Rolls-Royce to partner with Tata Consultancy Services and deploy its IoT platform on digital transformation journey.
Founded in 1906, the name ‘Rolls-Royce’ may be most commonly associated with posh motorcars, but today, the British engineering company actually builds other kinds of machines, from aircraft engines to propulsion systems for submarines. (Rolls-Royce Motor Cars Limited, meanwhile, is these days a wholly owned subsidiary of BMW.)
Increasingly, these machines are getting smarter. Bristling with sensors, they generate data that conveys information on their performance, status and condition.
Using that data to get the best possible performance from machines lies at the heart of the company’s ‘Digital First’ strategy – and that strategy has received a boost this week, with the announcement that Rolls-Royce is to work with Tata Consultancy Services (TCS) with the goal of accelerating its digital transformation strategy.
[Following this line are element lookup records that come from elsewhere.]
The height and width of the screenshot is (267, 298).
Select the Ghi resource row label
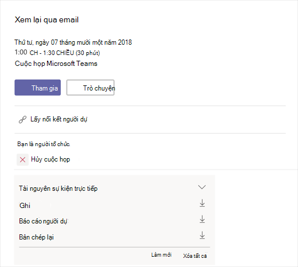[x=25, y=206]

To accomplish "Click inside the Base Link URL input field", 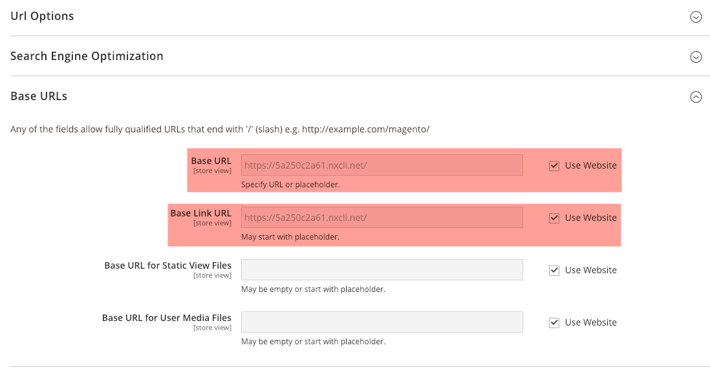I will click(382, 217).
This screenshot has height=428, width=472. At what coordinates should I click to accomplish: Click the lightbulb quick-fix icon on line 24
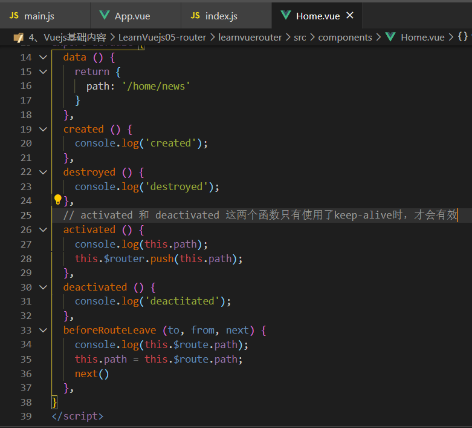[x=58, y=200]
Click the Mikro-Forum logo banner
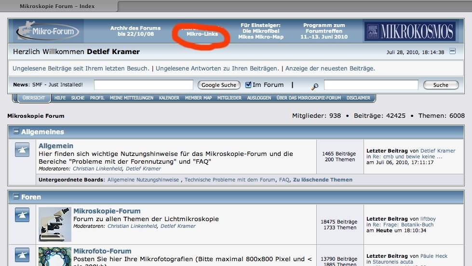Screen dimensions: 472x266 (x=47, y=31)
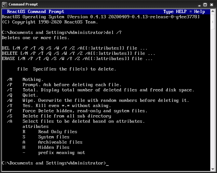Click the DELETE syntax line
217x173 pixels.
coord(78,53)
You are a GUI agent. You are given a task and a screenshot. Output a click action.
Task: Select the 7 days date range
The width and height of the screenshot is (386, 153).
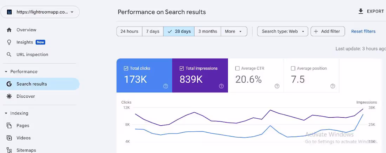coord(153,32)
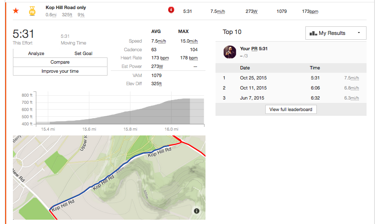Click the red achievement badge numbered 4
Viewport: 378px width, 224px height.
(171, 10)
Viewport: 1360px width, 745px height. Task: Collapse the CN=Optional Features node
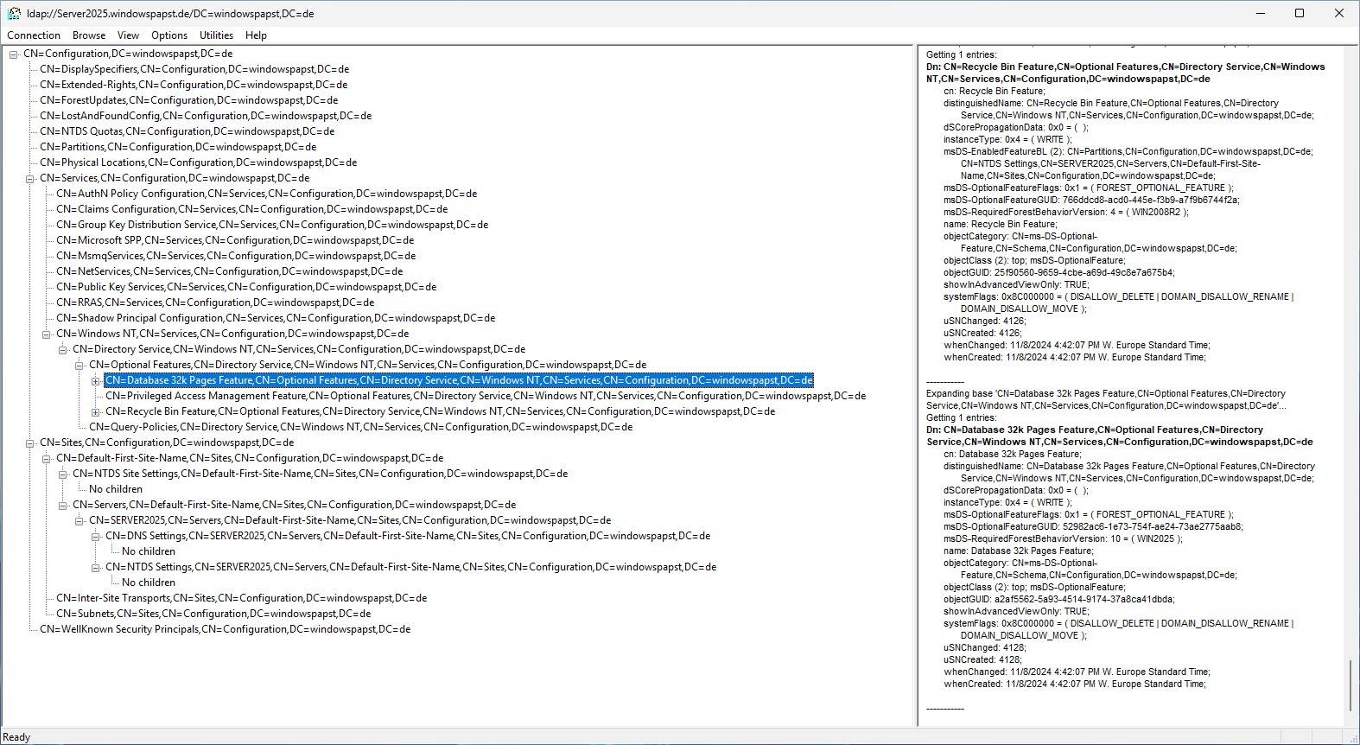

This builds on a longstanding relationship between the two companies and, it is claimed, will help “deliver further value to customers, improve existing services, accelerate development and deployment times and create new areas of growth.”
Digital transformation journey
As part of the agreement, Rolls-Royce will use TCS’ Connected Universe Platform, a platform-as-a-service (PaaS) offering for IoT applications. Here, data from across the company will be captured, shared and analyzed, so that new products and services can be developed.
In addition, the two companies will jointly launch an analytics and agile applications capability hub in Bangalore, while TCS has recently opened a new customer delivery centre in Derby, UK, which is dedicated to servicing Rolls-Royce.
According to Neil Crockett, a former Cisco executive who took the role of chief digital officer at Rolls-Royce last year, “We expect to be able to realize both short-term and long-term benefits through collaboration with partners and customer on the TCS IoT platform. It will allow us to take advantage of fast-paced innovation – including accelerating our application of industrial artificial intelligence and a range of other cutting-edge, breakthrough opportunities.”
Testing times ahead for Rolls-Royce
There is much for Rolls-Royce to prove here. Achieving new efficiencies and harnessing new opportunities is vital for the company, after a somewhat rocky 2016 financial year.
In February this year, it reported a £4.6 billion pre-tax loss for 2016 – one of the largest in corporate history – partly as a result of tough market conditions following the UK’s EU referendum, which sent the value of the pound tumbling, and partly due to payments amounting to £671 million that the company made to British, US and Brazilian authorities in order to settle bribery and corruption claims.
The company has warned that it anticipates supply chain headaches after the UK exits the EU and CEO Warren East is a vocal opponent of a so-called ‘hard’ Brexit, having urged the UK government to deliver “as little change as possible.”
With such challenges ahead, it will be interesting to see to what extent Rolls-Royce is able to use industrial IoT (IIoT) strategies to soften some of the blows it may face.